### EXERCISE MATERIALS:
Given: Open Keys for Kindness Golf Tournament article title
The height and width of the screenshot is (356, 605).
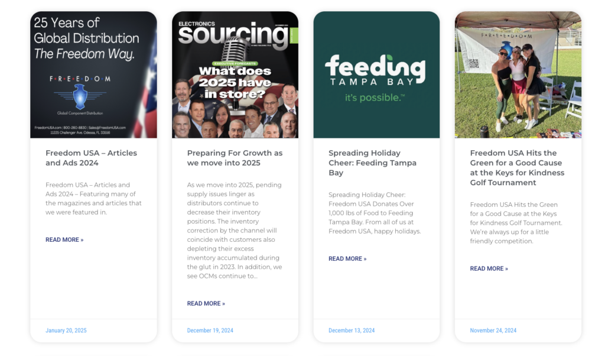Looking at the screenshot, I should (x=517, y=167).
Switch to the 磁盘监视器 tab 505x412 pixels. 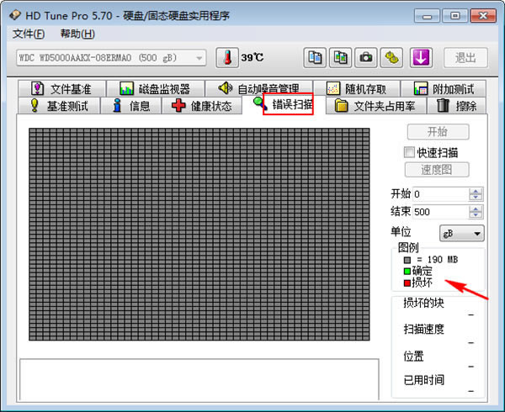[154, 88]
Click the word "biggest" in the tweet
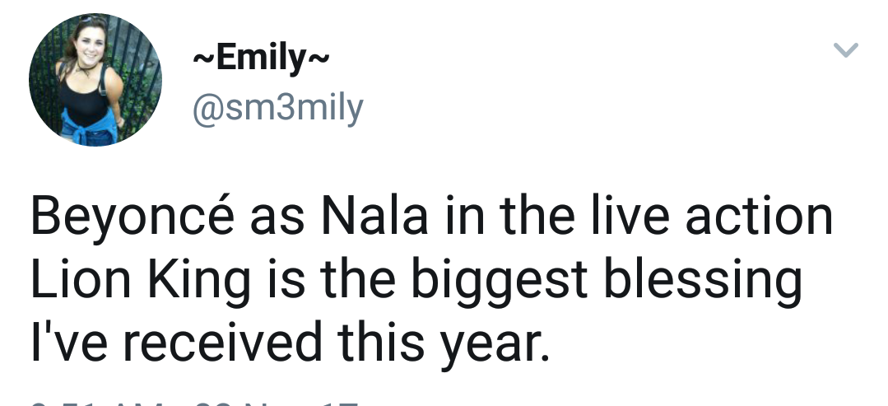Screen dimensions: 888x406 coord(500,279)
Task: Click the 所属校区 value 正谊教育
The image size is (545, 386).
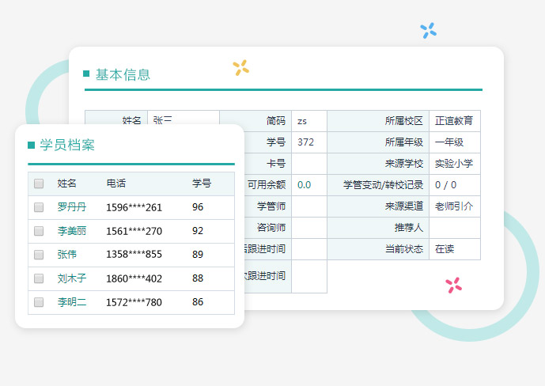Action: pyautogui.click(x=454, y=121)
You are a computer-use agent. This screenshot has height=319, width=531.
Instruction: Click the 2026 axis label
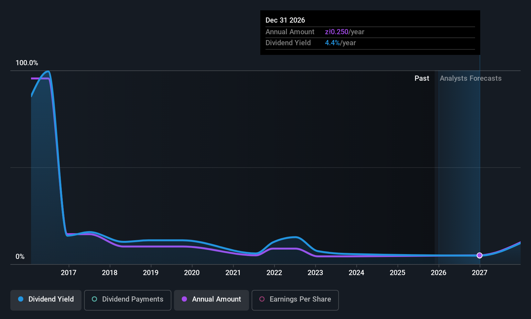click(x=439, y=273)
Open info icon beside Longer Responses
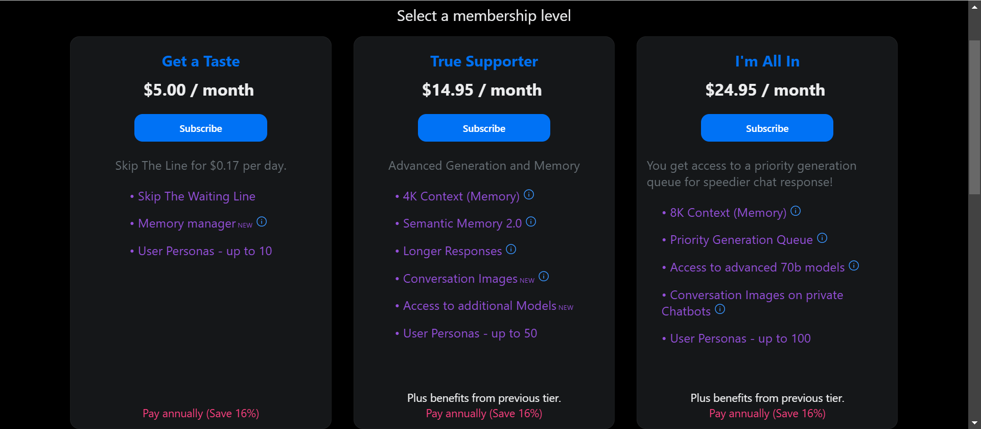 pos(511,250)
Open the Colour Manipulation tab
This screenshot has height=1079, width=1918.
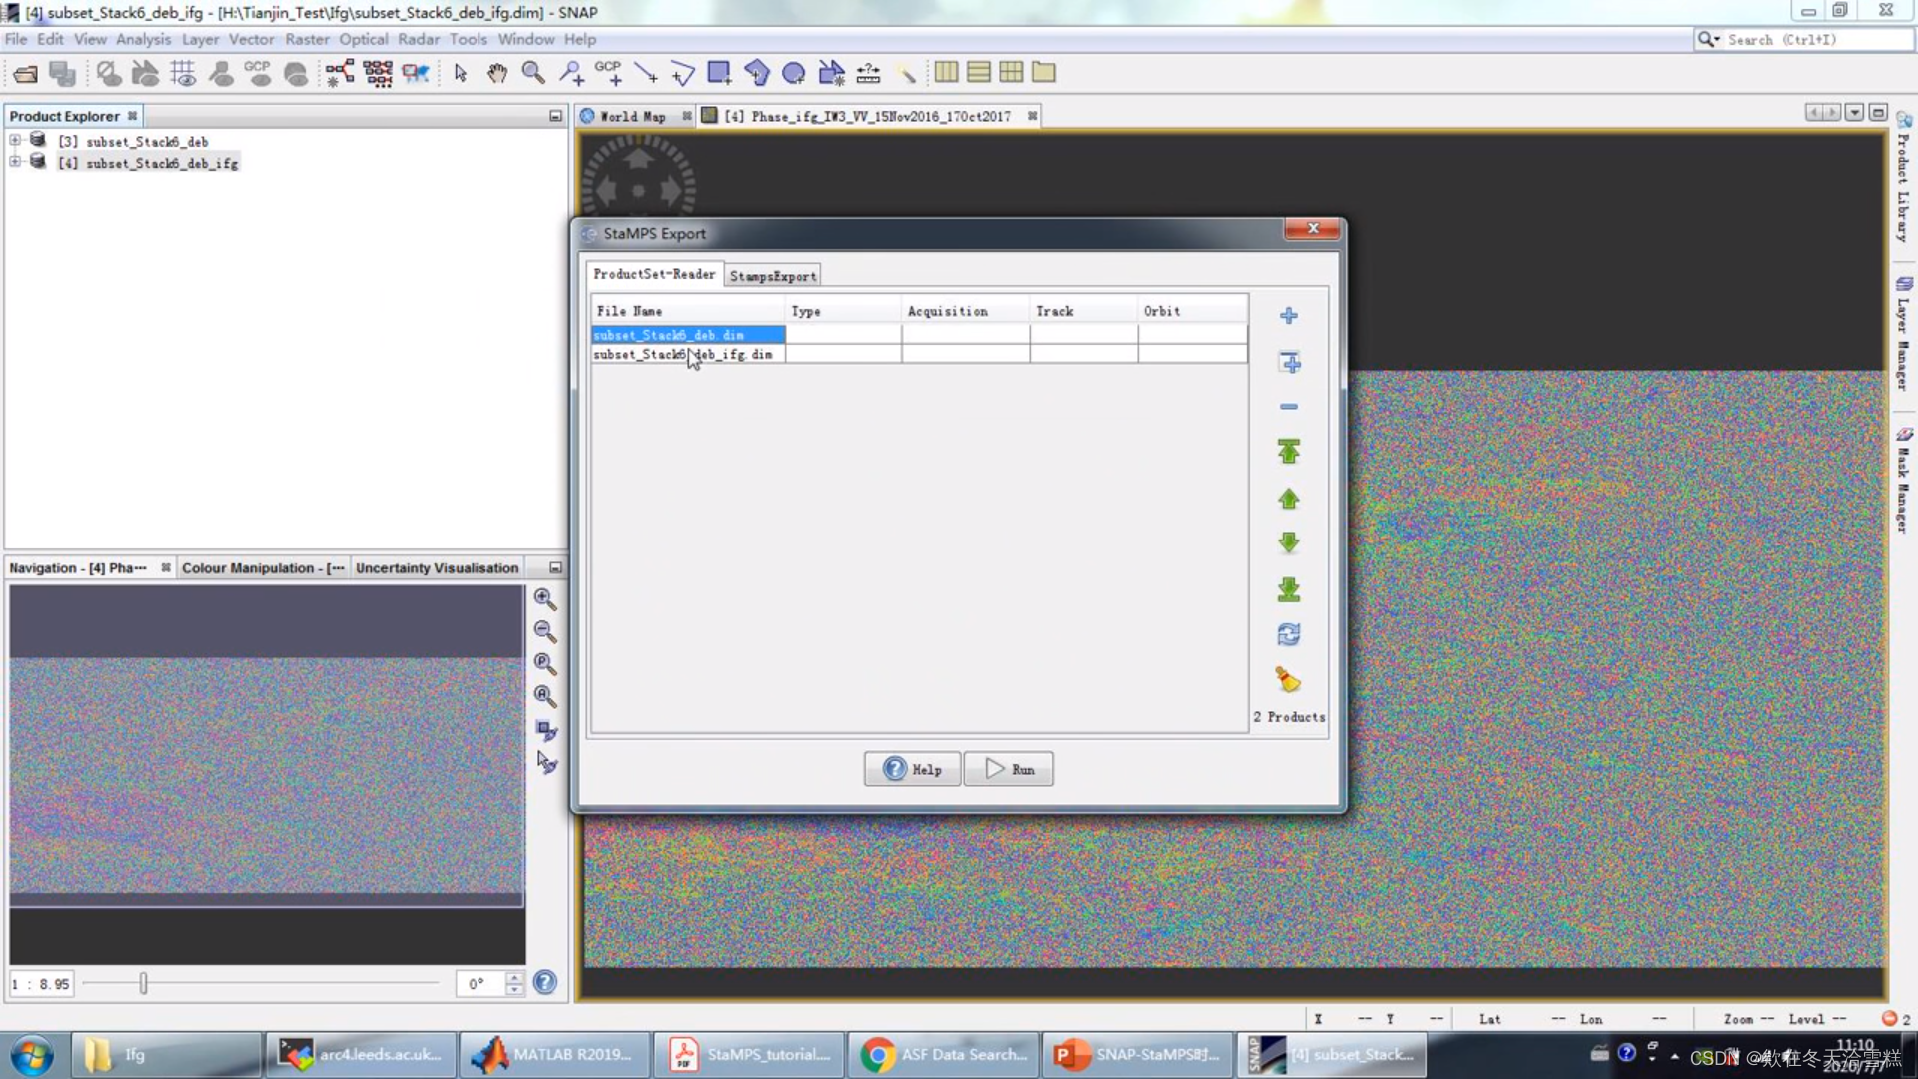[262, 567]
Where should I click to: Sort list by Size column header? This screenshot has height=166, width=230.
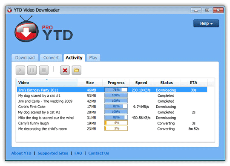click(x=90, y=83)

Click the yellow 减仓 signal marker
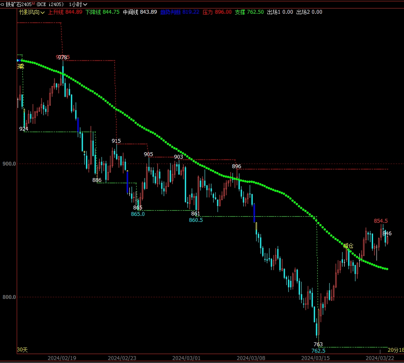(x=348, y=246)
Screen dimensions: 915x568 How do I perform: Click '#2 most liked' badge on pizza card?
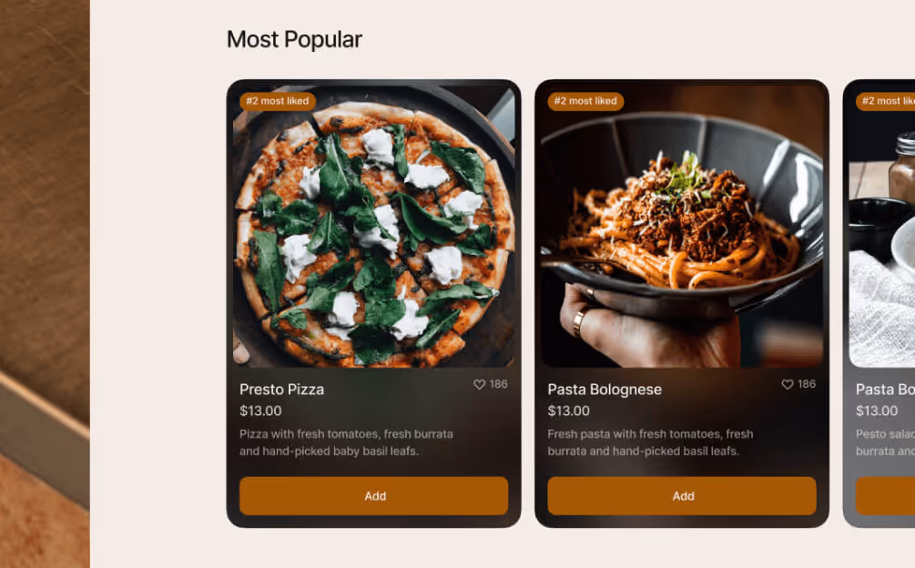coord(277,101)
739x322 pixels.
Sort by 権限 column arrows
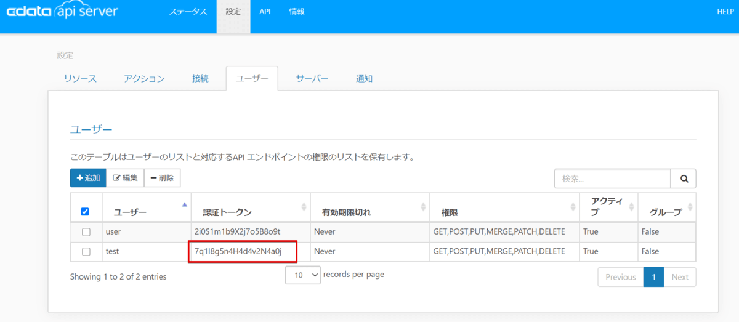tap(573, 207)
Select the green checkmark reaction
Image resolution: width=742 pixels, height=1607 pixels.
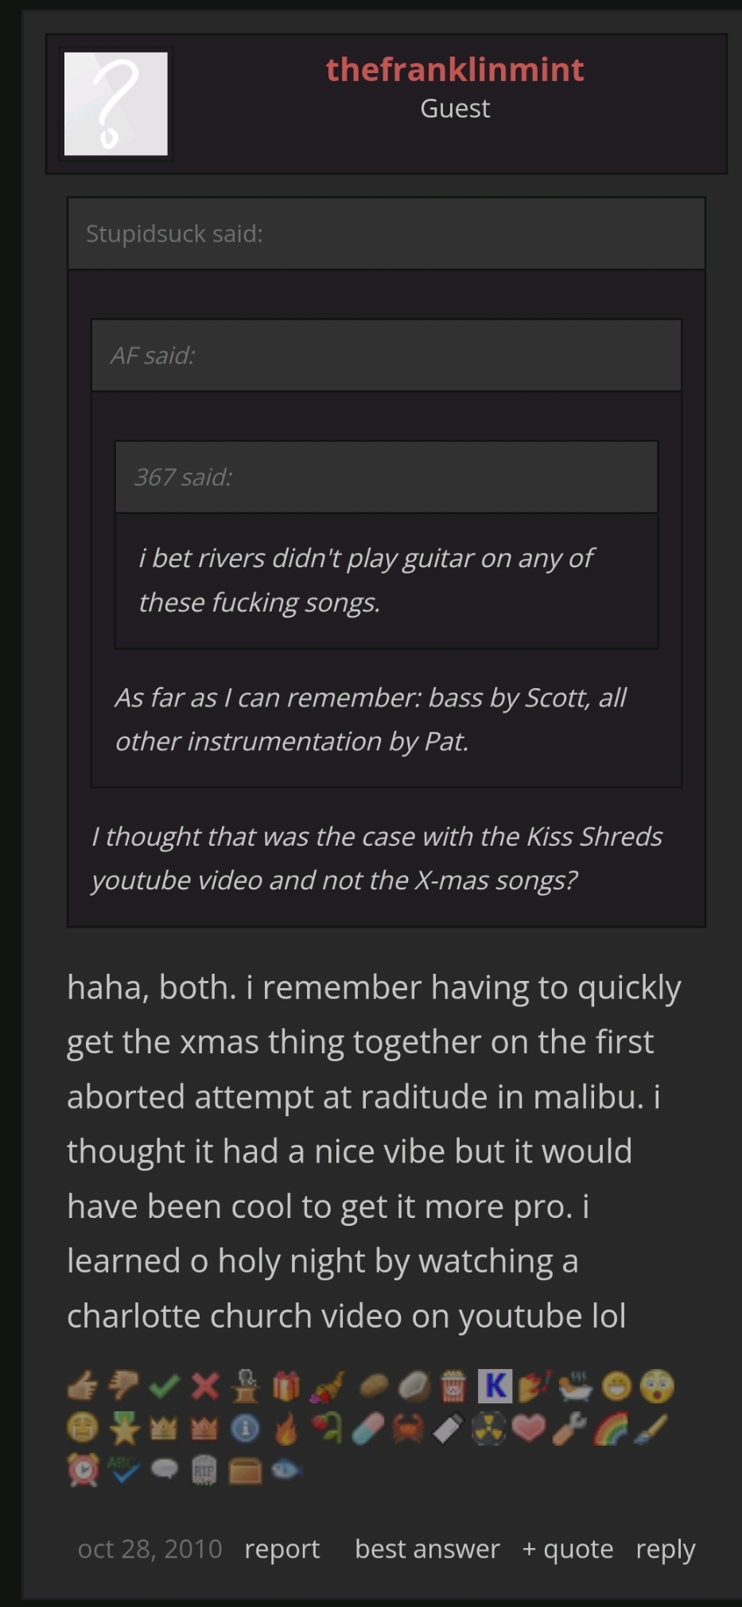point(164,1387)
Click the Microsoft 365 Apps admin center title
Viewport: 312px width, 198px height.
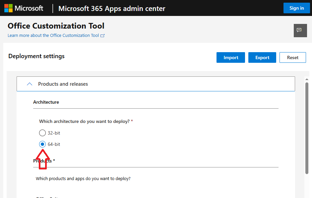pos(112,8)
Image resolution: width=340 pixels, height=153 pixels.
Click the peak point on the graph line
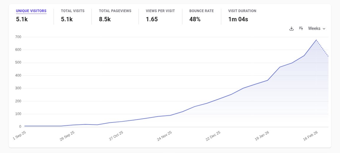point(316,40)
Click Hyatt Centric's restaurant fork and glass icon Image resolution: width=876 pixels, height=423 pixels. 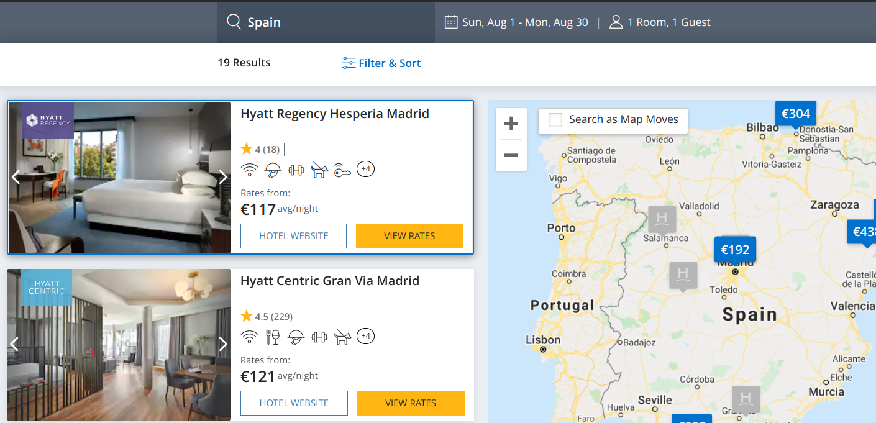[x=272, y=337]
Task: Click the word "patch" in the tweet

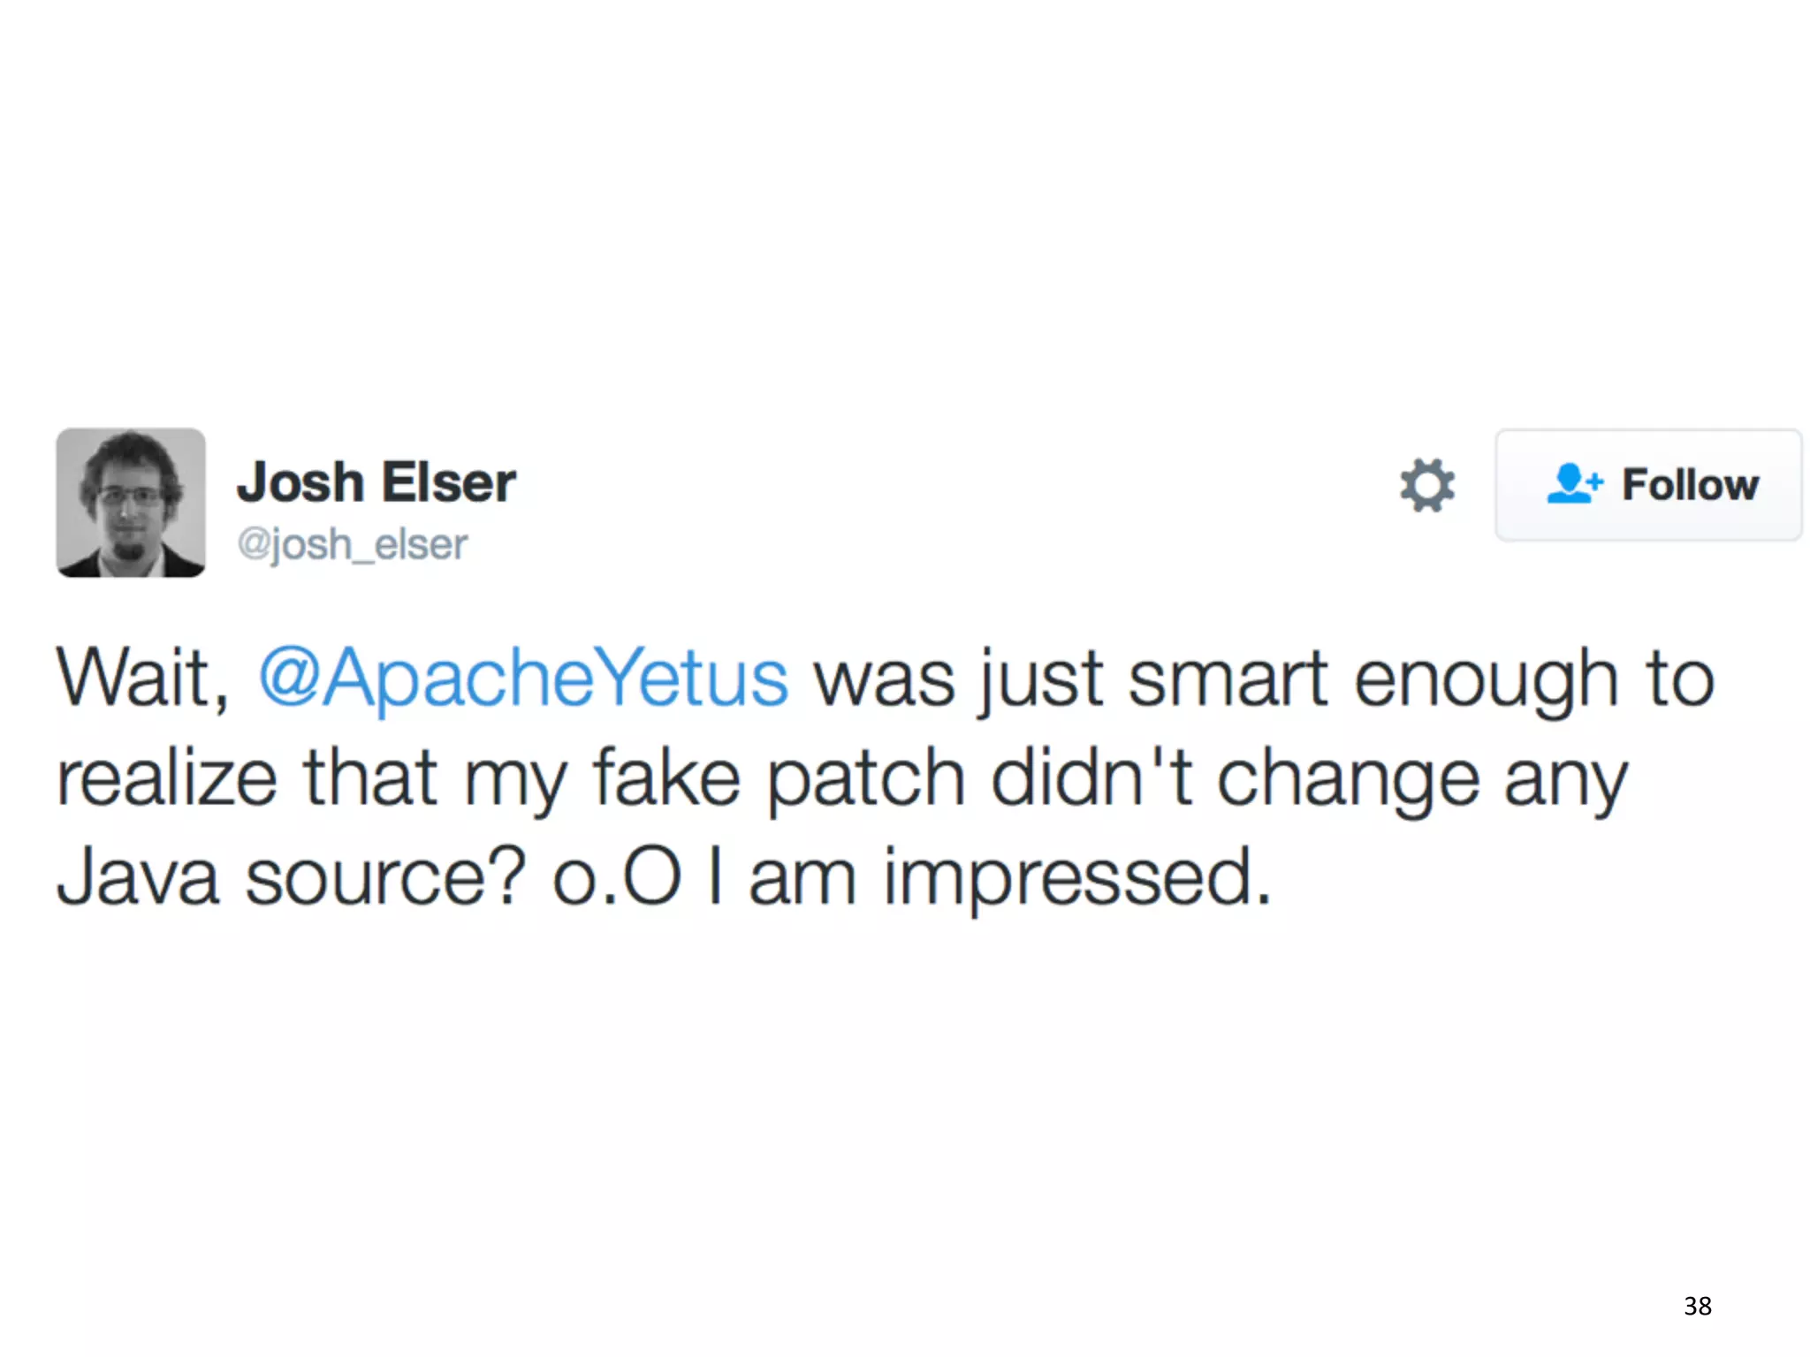Action: tap(865, 779)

### TASK PROMPT:
Could you copy out, word for word, the records beginning at the line that has "Click the Microsoft" and stopping after the line that has "point(316,40)"? Leave the pictures out of your answer.

### ANSWER TO THE EXERCISE:
Click the Microsoft 365 Apps admin center title
Viewport: 312px width, 198px height.
pos(112,8)
Image resolution: width=340 pixels, height=153 pixels.
Click the peak point on the graph line
point(316,40)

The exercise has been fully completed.